实施例中的冲洗油蜡油也可以替换为柴油或蜡油与柴油的混合物。只不过柴油为成品油,冲洗成本高。
所述浆态床反应器、分离器、减压炉以及阀门或管路还可以为重油加氢工艺、煤直接液化工艺和油煤混炼工艺中使用的其它设备或管路。
此外,还可以将一部分蜡油与待加氢的原料和/或催化剂混合后循环加氢,起到了降低固体原料黏度和再次加氢裂化的双重目的,对自产蜡油进行更充分的再利用。
结论:
从上述实施例可以看出,本发明的一种浆态床反冲洗方法,很有效地将因结焦或间断操作而形成死区之处的堵塞物冲洗掉,并且不会对冲洗装置产生太大的操作负荷影响。本发明的蜡油反冲洗方法应用于重油加氢工艺、煤直接液化工艺和油煤混炼工艺中使用的设备或管路。操作简便,且便于自动化控制,提高了轻油收率,增强了加氢系列装置运行的稳定性,提高了检修周期、意义重大。
以上所述仅为本发明较佳的具体实施方式,但本发明的保护范围并不局限于此,任何熟悉本技术领域的技术人员在本发明揭露的技术范围内,可轻易想到的变化或替换,例如上述实施例的任意组合,以及应用在其它产生结焦的位置,都应涵盖在本发明的保护范围之内。因此,本发明的保护范围应该以权利要求书的保护范围为准。

Claims (10)

  1. 一种浆态床反冲洗方法,其特征在于浆态床加氢反应的自产蜡油和/或重柴油输送至浆态床加氢反应工艺中的堵塞的设备和/或管道和/或接口处用于反冲洗结焦物或堵塞物。

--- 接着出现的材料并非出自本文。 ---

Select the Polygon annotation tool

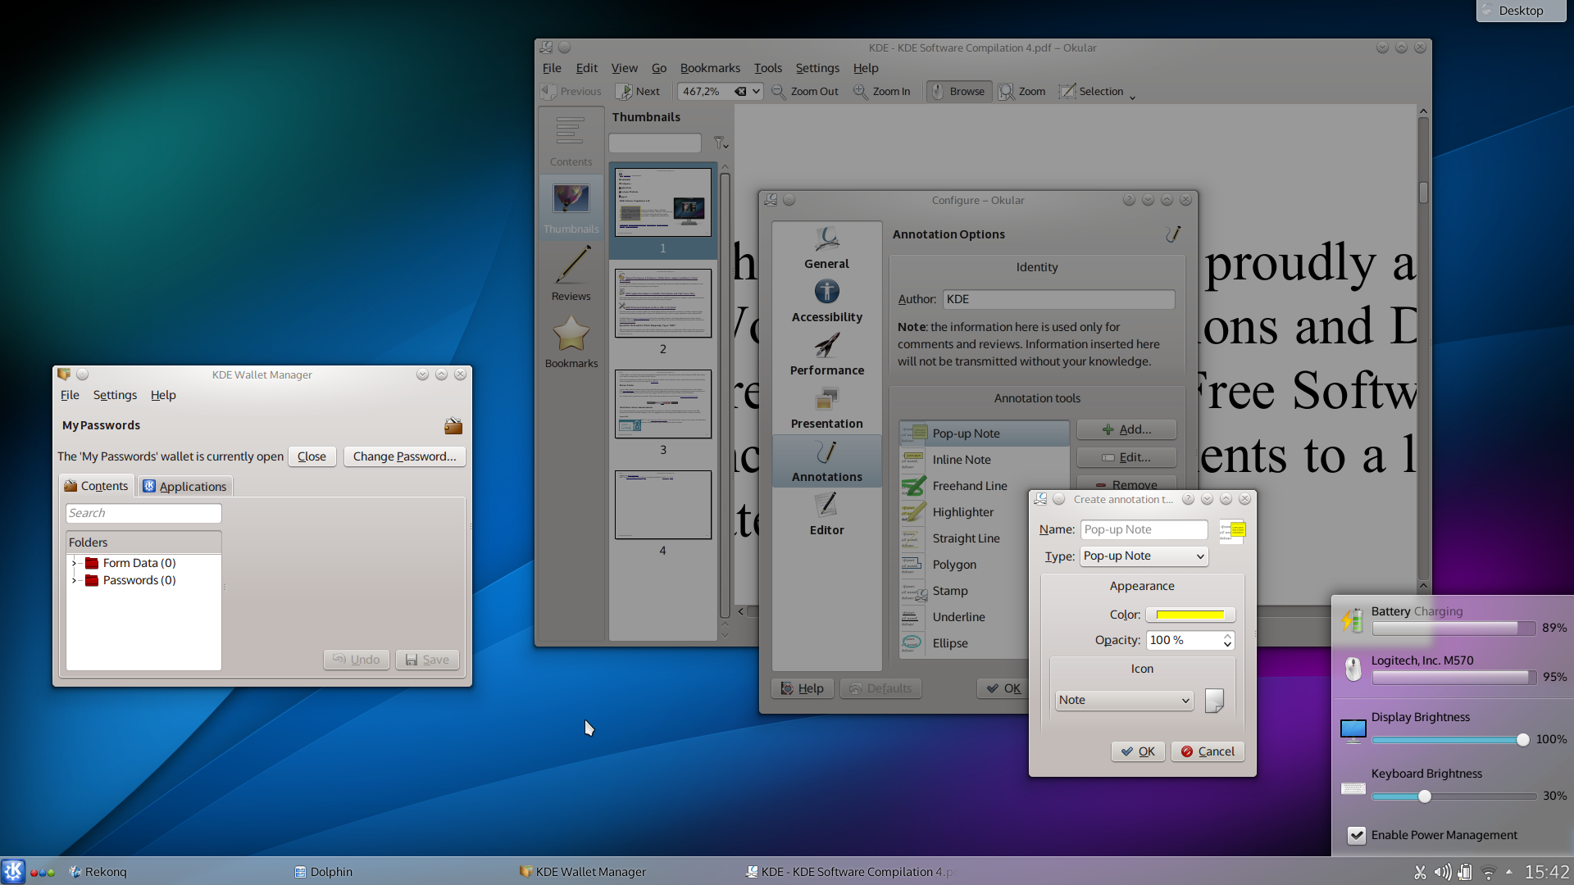[x=954, y=564]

  2. 根据权利要求1所述的一种浆态床反冲洗方法,其特征在于用于反冲洗的设备包括浆态床加氢反应器、减压炉和/或分离器。
  3. 根据权利要求2所述的一种浆态床反冲洗方法,其特征在于所述浆态床加氢反应器包括反应器塔体、进料分布器和循环泡罩,反冲洗点包括所述进料分布器的分布板的板面以及所述循环泡罩处。
  4. 根据权利要求3所述的的一种浆态床反冲洗方法,其特征在于所述循环泡罩处通过位于所述反应器塔体上的冲洗管道进行冲洗,所述管道高度高于或等于所述循环泡罩高度。
  5. 根据权利要求2所述的一种浆态床反冲洗方法,其特征在于所述减压炉为立式管状结构,反冲洗点设置在减压炉进口处,冲洗减压炉管内的结焦。
  6. 根据权利要求2所述的一种浆态床反冲洗方法,其特征在于所述分离器包括位于筒体上部的气相出口和筒体底部的重组分出料口,筒体下端至重组分出料口的部分采用锥形体结构,锥角为40-120°,反冲洗点为所述气相出口两侧和锥形结构的倾斜面。
  7. 根据权利要求1所述的一种浆态床反冲洗方法,其特征在于用于反冲洗的接口包括因结焦或间断使用而产生死区的采样口、仪表接口、调节阀、泵的副线。
  8. 一种浆态床反冲洗方法,其特征在于浆态床加氢反应的自产蜡油和/或重柴油一部分流动至浆态床加氢反应工艺中的结焦或堵塞的设备和/或管道和/或接口中用于反冲洗堵塞物,一部分与部分或全部待加氢的原料或原料与催化剂的混合物混合得到黏度降低的原料浆料,所述原料浆料进入所述浆态床加氢反应器循环加氢。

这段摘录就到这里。